Some of you may remember me from months ago, along w my symptoms. I went on doxy for @ 6 wks ,when I went off the sx reduced a ton. Never had labs pointing to lyme but was given a clinical possible dx.
Now for 1.5 months I have had upper left ab pains and some centered burning. Turns out my lipase has been elevated which dr said points to mild pancreatitis. I had a ca 19 tumor marker done (had this in the past as my dad died of pc) and it doubled in one month and is dbl normal. Dr said this can rise with general inflammation to the pancreas, not always cancer. I am however, terrified I have PC and its going undetected. I had scans, eus etc-all clear, but know it can be missed.
Now this is a stretch of some sort and hope you can answer-
1 Has anyone had inflammation of the pancreas from doxy
2 Has anyone had inflammation of pancreas from lyme?
I understand your concern, I only wanted to point out that at times, due to the load of medications, it can affect your liver, which, in turn, then affects your pancreas. If you read up on drug induced hepatitis, you will see the correlation and how the organs work hand in hand. As Lyme is a multi system disease, and treated with so many forms of meds sometimes too rough for ones body, it's worth a look into.
Upper left abdomen is also your stomach, and doxy really eats up your stomach, you are not to lay down for 1/2 hr after taking a doxy pill, and should eat with it as it's a very rough med for the system.
I am unsure but don't see why not, that Lyme or it's affects can settle in an organ, but I have not heard in the past of immediate correlation like you're asking, does not mean it's NOT out there, but it's not a 'mega marker' when coming to a head with diagnosing Lyme.
How is your liver enzymes, and/or the CT of your liver/imaging? I only ask as they seem to domino effect eachother. Are you on other meds, either OTC or prescribed that can contribute to the overworking on your liver?
I have been under treatment for Lyme for over 3 years and had Lyme for probably 6+ years. About 9 months into treatment I started having terrible abdominal discomfort and light stools. My lipase and amylase numbers were not good at all. This all started about 3 months after a neighbor died from pc. Needless to say I was totally freaking out. I was using Doxy at the time. I started searching the boards for a link between pancreatitis and lyme or pancreatitis and abx. I didn't find much.

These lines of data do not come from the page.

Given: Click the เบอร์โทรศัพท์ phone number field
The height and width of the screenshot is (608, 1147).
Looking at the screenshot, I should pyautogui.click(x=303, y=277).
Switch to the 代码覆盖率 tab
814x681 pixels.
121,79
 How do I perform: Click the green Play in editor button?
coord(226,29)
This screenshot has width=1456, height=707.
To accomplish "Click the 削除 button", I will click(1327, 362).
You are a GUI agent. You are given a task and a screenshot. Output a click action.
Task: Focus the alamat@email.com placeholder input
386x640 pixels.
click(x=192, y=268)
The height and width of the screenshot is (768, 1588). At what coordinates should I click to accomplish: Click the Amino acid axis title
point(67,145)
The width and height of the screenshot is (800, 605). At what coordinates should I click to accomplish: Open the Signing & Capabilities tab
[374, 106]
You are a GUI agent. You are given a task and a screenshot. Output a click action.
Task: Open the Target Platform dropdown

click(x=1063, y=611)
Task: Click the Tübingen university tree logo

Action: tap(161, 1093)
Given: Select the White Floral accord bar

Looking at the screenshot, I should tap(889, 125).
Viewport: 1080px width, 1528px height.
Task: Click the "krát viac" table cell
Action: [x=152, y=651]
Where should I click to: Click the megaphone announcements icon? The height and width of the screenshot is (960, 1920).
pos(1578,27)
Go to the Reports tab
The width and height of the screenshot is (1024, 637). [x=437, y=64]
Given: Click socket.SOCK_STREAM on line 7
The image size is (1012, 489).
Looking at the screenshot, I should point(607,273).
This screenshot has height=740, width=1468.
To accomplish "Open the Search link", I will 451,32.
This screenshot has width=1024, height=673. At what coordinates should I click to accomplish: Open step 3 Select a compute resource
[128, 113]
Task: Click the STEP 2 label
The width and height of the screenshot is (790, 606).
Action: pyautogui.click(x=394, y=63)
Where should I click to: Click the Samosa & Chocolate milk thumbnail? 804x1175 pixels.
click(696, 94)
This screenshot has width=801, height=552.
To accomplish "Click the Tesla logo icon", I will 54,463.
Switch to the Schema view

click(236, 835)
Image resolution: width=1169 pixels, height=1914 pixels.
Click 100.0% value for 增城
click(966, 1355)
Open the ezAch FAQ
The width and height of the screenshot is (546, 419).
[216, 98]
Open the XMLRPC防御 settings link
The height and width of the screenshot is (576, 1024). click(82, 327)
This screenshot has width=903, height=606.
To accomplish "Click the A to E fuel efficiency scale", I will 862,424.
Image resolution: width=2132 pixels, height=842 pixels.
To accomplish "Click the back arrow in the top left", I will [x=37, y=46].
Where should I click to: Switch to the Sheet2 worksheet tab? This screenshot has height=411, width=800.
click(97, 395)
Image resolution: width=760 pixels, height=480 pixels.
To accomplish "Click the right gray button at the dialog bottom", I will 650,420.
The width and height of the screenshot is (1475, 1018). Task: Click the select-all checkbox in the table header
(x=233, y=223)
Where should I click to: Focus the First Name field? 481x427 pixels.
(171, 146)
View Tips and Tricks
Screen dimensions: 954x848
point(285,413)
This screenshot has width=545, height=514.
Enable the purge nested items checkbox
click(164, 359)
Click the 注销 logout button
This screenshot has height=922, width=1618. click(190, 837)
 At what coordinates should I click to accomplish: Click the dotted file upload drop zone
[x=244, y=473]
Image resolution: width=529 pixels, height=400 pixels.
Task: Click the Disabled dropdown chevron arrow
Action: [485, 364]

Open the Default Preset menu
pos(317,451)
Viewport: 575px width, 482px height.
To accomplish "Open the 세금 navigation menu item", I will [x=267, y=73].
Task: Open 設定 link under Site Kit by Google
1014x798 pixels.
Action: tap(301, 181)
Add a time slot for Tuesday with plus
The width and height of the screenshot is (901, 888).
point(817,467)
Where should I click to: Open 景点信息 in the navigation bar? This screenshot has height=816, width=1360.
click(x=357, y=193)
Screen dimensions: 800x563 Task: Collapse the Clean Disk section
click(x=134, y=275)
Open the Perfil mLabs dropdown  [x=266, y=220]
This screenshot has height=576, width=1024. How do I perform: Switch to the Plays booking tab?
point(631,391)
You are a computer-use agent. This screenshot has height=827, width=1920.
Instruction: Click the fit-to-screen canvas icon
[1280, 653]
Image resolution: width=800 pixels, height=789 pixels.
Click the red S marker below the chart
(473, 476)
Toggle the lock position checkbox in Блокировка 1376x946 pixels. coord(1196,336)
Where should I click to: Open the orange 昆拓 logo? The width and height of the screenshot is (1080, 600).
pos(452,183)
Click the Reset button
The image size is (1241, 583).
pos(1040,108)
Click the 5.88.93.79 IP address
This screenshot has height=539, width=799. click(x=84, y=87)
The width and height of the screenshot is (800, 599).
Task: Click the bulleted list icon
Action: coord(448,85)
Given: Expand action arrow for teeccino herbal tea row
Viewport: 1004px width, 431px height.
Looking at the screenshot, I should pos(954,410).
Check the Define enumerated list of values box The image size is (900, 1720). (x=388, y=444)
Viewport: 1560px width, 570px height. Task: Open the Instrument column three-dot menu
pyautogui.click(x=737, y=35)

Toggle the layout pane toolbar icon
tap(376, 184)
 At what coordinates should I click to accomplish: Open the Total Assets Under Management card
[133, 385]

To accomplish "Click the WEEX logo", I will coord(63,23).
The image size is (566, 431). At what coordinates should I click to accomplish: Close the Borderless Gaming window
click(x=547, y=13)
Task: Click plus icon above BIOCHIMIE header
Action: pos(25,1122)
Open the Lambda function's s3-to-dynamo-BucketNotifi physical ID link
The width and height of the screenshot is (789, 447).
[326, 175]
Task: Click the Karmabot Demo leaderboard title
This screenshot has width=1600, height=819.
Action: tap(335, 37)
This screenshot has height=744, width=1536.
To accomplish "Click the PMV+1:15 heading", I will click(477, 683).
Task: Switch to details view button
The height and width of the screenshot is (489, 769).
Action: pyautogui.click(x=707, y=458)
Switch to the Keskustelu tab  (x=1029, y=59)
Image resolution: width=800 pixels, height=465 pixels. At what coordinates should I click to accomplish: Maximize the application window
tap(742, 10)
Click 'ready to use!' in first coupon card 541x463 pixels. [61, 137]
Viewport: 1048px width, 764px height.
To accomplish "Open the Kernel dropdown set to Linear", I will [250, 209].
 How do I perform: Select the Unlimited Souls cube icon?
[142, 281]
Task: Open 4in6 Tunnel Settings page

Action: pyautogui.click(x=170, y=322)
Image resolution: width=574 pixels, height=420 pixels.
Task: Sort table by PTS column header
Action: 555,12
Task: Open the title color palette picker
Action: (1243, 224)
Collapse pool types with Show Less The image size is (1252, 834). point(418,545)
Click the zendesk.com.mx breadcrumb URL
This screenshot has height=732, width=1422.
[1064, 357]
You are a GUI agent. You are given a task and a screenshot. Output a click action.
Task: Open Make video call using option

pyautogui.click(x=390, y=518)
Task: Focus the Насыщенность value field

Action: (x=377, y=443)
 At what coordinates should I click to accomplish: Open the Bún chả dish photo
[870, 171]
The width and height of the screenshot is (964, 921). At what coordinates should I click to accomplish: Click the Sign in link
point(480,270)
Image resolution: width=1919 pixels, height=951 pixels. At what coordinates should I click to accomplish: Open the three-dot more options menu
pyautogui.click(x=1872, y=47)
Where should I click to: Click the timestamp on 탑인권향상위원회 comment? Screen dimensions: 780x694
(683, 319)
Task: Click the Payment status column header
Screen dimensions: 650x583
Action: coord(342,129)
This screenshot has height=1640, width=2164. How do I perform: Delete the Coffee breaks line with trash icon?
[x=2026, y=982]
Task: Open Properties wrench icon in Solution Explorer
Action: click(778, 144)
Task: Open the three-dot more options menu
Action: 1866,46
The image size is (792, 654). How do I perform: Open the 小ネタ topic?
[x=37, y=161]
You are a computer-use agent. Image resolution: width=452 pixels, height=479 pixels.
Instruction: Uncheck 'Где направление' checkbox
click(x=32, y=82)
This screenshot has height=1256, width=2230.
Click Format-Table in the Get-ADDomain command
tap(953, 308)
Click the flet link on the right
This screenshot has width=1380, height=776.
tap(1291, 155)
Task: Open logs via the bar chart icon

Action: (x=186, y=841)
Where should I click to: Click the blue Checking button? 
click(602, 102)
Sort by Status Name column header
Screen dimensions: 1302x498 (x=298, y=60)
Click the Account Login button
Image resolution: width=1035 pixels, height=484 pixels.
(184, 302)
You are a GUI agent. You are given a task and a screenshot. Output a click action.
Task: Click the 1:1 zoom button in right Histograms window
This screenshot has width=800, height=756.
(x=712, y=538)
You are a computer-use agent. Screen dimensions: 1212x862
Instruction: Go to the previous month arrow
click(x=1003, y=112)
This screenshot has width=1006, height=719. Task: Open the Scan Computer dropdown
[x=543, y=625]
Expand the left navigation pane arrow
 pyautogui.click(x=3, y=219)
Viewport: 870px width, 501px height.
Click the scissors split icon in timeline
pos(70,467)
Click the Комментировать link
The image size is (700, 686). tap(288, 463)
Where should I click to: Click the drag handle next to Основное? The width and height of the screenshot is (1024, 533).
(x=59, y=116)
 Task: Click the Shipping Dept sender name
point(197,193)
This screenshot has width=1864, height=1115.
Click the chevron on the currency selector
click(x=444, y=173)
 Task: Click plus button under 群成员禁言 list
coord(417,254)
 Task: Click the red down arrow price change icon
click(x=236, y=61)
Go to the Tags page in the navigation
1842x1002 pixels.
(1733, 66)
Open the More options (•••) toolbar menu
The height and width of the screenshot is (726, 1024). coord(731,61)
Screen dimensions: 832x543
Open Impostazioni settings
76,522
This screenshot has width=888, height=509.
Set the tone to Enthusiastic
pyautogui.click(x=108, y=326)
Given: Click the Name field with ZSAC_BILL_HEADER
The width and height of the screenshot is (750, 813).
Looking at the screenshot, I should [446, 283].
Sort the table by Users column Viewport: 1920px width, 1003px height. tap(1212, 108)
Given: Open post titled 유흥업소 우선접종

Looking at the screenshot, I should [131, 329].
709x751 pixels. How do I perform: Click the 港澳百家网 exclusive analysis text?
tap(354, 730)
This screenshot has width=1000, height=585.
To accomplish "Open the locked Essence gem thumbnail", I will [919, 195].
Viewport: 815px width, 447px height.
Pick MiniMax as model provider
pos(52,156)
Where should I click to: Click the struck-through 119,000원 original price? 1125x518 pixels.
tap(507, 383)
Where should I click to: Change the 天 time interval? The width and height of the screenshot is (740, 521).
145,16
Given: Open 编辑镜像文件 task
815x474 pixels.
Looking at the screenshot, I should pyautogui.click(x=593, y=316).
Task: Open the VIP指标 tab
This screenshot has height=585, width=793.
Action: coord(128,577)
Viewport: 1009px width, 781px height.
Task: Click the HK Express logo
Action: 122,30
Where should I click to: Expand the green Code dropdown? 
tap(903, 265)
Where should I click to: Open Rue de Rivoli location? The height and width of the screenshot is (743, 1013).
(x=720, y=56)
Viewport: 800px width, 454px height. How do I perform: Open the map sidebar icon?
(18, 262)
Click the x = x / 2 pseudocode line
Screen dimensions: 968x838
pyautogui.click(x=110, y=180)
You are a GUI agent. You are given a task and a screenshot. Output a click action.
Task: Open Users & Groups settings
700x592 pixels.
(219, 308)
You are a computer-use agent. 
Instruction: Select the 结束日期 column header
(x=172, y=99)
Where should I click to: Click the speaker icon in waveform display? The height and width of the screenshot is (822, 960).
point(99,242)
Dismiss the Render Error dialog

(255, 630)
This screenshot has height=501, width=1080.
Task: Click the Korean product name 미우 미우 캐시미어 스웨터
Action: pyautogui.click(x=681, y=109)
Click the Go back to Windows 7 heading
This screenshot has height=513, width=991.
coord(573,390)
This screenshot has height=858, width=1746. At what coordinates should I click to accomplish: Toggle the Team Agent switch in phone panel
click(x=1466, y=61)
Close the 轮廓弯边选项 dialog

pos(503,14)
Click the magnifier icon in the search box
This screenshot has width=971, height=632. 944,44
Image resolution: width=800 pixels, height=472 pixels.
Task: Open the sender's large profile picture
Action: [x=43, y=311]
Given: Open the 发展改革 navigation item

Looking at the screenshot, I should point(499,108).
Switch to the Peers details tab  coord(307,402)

I went through all the tests and everything came up negative. My GI doc was convinced it was the abx. He really didn't believe in Lyme and really wanted me to get off the abx. My LLMD is convinced Lyme can cause pancreatitis and wanted me to stay on abx (I was a mess at the time). We ended up switching me to Amoxycillin and Flagyl, as I recall.
My pancreatitis got better over a 2+ month period and I have not had pancreas issues since. I remember my worry and searching boards for other people that had experienced this issue without much success. I wanted to chime in and let you know that this is exactly what I went through 'cause I know it would have brought me down from the ledge, so to speak.
In the end I can't say whether it was the Doxy or the Lyme. I'm not sure my LLMD can either....but I have since switched back to Doxy for periods of time and haven't had pancreas issues.
Wow thanks so much for your feedback. I went off doxy in Jan and the pains started at the end of Jan. However, when I went off the doxy I started to drink wine a few times a wk. I do wonder if this is why I have this. However, my dr said it would likely have started while I was on the doxy. I am hoping maybe my panc was aggriivated some by the doxy and that the wine just sent it over board.
What were your pains like?
Mine is an upper left pain (below my breast) and centered burning. Not horrible, but there for sure.